Adler could feel her wariness.
"I was delirious. I'm not sure what I said, but I noticed how he was reacting. I took it as an opportunity to get under his skin. He was an unknown entity, and I wanted to learn somthing about his character. Whatever I said, it doesn't seem to have affected his perception of you."
Sylane was silent for a moment.
"What did you learn?"
"That the man is incredibly emotional," Adler said. "He wears every thought and feeling plainly for all to see. It's... disconcerting."
His positive assessment of Thale pleased Sylane.
Interesting.
"For you, I suppose that would be disconcerting."
Alder wasn't sure if that was supposed to be an insult or merely an observation, so he moved on.

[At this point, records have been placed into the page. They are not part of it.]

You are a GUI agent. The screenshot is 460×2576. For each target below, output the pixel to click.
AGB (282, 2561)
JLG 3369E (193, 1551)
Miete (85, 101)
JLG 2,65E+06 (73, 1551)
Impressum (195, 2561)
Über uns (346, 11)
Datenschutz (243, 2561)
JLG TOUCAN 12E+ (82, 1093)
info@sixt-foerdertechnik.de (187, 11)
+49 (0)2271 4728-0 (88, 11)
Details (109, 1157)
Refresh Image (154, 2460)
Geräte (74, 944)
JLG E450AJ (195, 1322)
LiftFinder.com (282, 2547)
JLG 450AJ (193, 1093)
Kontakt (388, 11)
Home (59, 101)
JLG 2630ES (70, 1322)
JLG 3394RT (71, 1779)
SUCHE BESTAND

"Have you heard from them?" Adler asked after a moment.
Sylane 's mood turned sour in Adler's empathetic sense.
"No." She said, "But I heard from this 'Shaman' character again. He's threatening me with their lives."
"I'm sorry to hear that. " Adler said. "Did he give any further instructions? Has he heard from the voice?"
"No, and no... just the threats." Sylane sighed, "I need to figure out where the Archmage and Artificer moved the Coals. Ugh, all that work, all that death! Just for them to be moved!"
"It's not our fault that this Shaman is an idiot. If he had any degree of intelligence, he would have just waited for the Barrier to fall, or at least tried digging in in a less conspicuous manner..."
"No, it's not our fault that he's an idiot, but that blood is still on our hands."
Adler frowned.
Confusion.
"The Kovites were preparing that assault regardless, Sylane. Coordinating with them just made sense. We both needed distractions and what better for that than an assault with a Soul-Eater?"
"I-I know why we did it. I just didn't expect it to be such a successful attack... They'd be stuck behind the second wall for so long, I didn't think they'd break through."
"You didn't have a choice, they have your family. You have no reason to feel guilty."
"That's easy for you to say... You don't have to live with your conscience."
Guilt.
Adler wasn't sure if it was his, or hers.
"We'll get them out, Sylane. I'll help you find the Coals."